| What you are asked to do |
Repeat, word for word, the part of the bare-metal cluster article starting with "Skip to main" and going on through "the default containerd.".

| Passage provided |
--- begin ---

Skip to main content

Setting up a bare-metal cluster - part 2

Terminal screen, kubectl

The story so far

In the first part (part1) we set up and provisioned three servers to serve as nodes in the cluster. We have a virtual ip managed by Keepalived and a HA etcd cluster that we will be using as external datastore for the k3s cluster. Some other stuff was installed and configured using ansible as well; we have docker installed, though in principle we could have simply let k3s use the default containerd.

Let's first have a look at the nodes and services after having run ansible to make sure everything is as expected. Then we'll install k3s to turn these servers into a Kubernetes cluster.

Keepalived - virtual IP

Since we defined Helena to be the master, with the other two nodes defined as backups, we should expect the vip address to be attached to Helena initially. Logging into the host, we can check this:

helena:~$ ip -4 addr show dev eno1
2: eno1: <BROADCAST,MULTICAST,UP,LOWER_UP> mtu 1500 qdisc pfifo_fast state UP group default qlen 1000
    inet 10.0.0.85/24 brd 10.0.0.255 scope global dynamic eno1
       valid_lft 597020sec preferred_lft 597020sec
    inet 10.0.0.84/24 scope global secondary eno1
       valid_lft forever preferred_lft forever

pollux:/var/log$ ip -4 addr show dev eno1
2: eno1: <BROADCAST,MULTICAST,UP,LOWER_UP> mtu 1500 qdisc pfifo_fast state UP group default qlen 1000
    inet 10.0.0.86/24 brd 10.0.0.255 scope global dynamic eno1
       valid_lft 828252sec preferred_lft 828252sec

castor:~$ ip -4 addr show dev eno1
2: eno1: <BROADCAST,MULTICAST,UP,LOWER_UP> mtu 1500 qdisc pfifo_fast state UP group default qlen 1000
    inet 10.0.0.87/24 brd 10.0.0.255 scope global dynamic eno1
       valid_lft 852089sec preferred_lft 852089sec

Now, if anything particularly bad would happen to host Helena, the ip address would be taken over by one of the other nodes. Checking this by manually stopping the keepalived on Helena:

helena:~$ sudo service keepalived stop

pollux:/var/log$ sudo service keepalived status
...

--- end ---

| Source excerpt |
--- begin ---

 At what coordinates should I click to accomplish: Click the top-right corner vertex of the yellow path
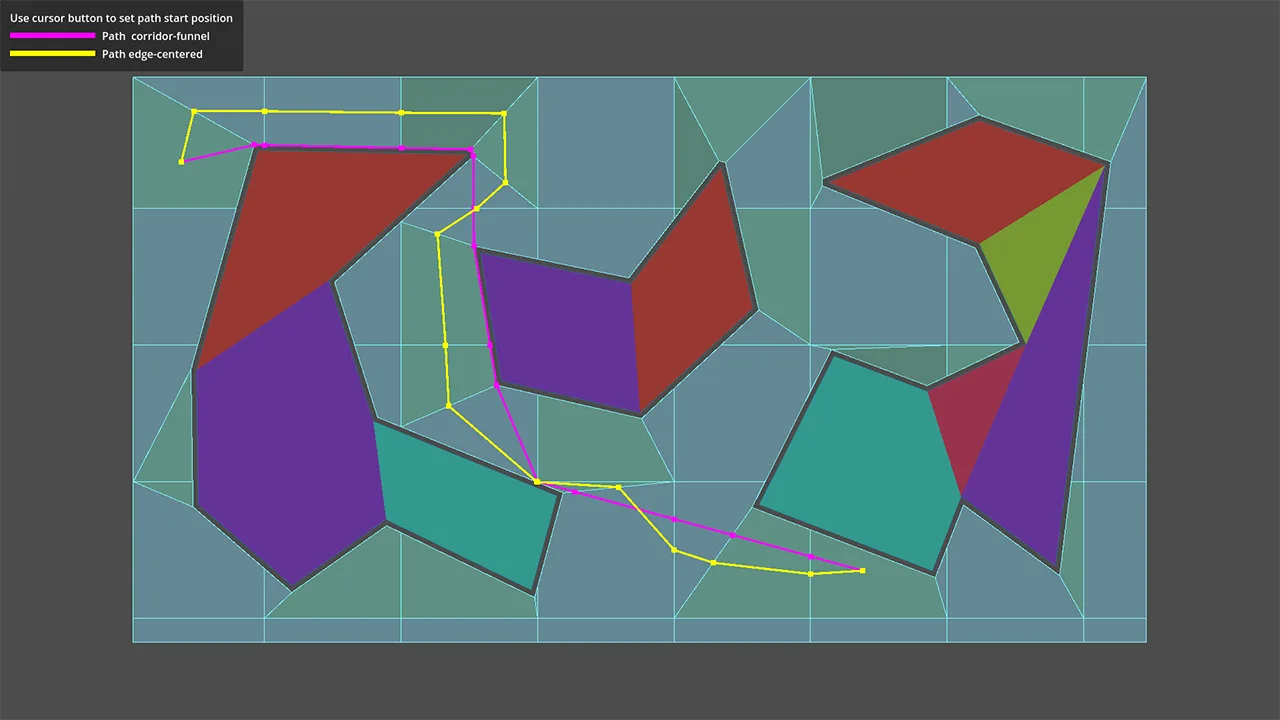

--- end ---

| The response |
Skip to main content

Setting up a bare-metal cluster - part 2

Terminal screen, kubectl

The story so far

In the first part (part1) we set up and provisioned three servers to serve as nodes in the cluster. We have a virtual ip managed by Keepalived and a HA etcd cluster that we will be using as external datastore for the k3s cluster. Some other stuff was installed and configured using ansible as well; we have docker installed, though in principle we could have simply let k3s use the default containerd.